Sementara itu, dalam kasus Kaesang Pangarep, Ketua Umum PSI dan anak dari Presiden RI Jokowi, diduga melakukan pelanggaran pada hari pertama masa tenang dengan mengunggah foto-foto kampanye. Tindakan ini, meskipun berbeda dalam konteks pasal yang melibatkannya, menimbulkan pertanyaan tentang konsistensi penegakan hukum antara dua kasus tersebut.
Oleh karena itu, tindakan hukum yang akan diambil oleh Badan Pengawas Pemilu (Bawaslu) RI terhadap Kaesang harus mencerminkan kualitas hukum yang sama dengan tindakan terhadap produsen film dokumenter Dirty Vote, baik dalam proses maupun dalam penegakan hukumnya.

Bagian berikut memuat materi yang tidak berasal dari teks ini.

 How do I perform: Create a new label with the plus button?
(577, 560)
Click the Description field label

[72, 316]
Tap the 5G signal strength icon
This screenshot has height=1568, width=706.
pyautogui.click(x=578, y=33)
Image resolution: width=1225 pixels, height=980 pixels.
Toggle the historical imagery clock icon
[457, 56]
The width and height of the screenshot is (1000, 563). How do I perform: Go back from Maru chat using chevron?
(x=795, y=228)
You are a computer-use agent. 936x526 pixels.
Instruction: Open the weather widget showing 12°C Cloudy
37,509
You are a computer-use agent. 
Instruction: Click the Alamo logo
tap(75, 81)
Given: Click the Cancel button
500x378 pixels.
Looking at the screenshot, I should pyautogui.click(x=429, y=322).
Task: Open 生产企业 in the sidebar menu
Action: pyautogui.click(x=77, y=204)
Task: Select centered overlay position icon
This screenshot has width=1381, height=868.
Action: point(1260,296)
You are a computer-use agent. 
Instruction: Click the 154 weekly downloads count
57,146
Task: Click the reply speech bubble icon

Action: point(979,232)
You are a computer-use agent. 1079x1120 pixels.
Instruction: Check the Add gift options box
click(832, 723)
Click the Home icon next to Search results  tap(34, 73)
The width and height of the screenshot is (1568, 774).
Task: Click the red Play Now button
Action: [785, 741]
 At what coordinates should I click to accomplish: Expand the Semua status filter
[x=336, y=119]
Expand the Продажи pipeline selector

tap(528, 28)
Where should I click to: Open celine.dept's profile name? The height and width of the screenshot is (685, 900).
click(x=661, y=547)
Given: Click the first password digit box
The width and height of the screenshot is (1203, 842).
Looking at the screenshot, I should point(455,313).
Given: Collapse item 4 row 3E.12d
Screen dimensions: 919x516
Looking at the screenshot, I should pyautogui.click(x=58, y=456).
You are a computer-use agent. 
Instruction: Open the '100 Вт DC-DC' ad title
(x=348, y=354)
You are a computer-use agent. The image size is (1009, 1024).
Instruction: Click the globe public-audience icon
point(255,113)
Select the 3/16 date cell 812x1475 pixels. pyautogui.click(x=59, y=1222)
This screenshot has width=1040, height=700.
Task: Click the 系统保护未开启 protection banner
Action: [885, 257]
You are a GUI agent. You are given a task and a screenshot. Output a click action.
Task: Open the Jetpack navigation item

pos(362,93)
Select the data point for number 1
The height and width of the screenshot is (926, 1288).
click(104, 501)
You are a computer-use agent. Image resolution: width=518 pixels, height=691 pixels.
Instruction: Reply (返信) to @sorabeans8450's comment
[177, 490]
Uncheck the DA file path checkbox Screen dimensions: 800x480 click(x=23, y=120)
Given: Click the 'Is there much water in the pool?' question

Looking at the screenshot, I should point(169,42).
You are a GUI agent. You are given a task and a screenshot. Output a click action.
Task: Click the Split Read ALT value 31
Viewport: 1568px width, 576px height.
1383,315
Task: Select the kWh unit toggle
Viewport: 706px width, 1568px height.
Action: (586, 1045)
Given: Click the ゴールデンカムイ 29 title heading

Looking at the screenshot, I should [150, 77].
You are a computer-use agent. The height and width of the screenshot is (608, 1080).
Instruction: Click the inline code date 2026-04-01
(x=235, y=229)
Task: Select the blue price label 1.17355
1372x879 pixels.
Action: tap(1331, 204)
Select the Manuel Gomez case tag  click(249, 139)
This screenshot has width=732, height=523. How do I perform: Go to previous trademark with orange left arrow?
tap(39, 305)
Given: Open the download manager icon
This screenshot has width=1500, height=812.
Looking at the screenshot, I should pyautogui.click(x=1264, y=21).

Penting untuk menghindari tebang pilih dalam penegakan hukum, sesuai dengan prinsip equality before the law yang diatur dalam sistem konstitusi dasar NRI (rule of law).
Dari perspektif asas-asas hukum pidana, meskipun tidak ada subjek pelapor atau pengaduan terhadap Kaesang, Bawaslu harus segera memproses laporannya ke penyidik Polri. Hal ini perlu dilakukan sebelum pelanggaran masuk dalam masa kadaluwarsa yang hanya berlangsung selama 14 hari. Mengingat pelanggaran yang dilakukan oleh Kaesang Pangarep Bin Joko Widodo merupakan perbuatan delik pidana formil yang tidak memerlukan bukti akibat, serta bukan merupakan delik aduan.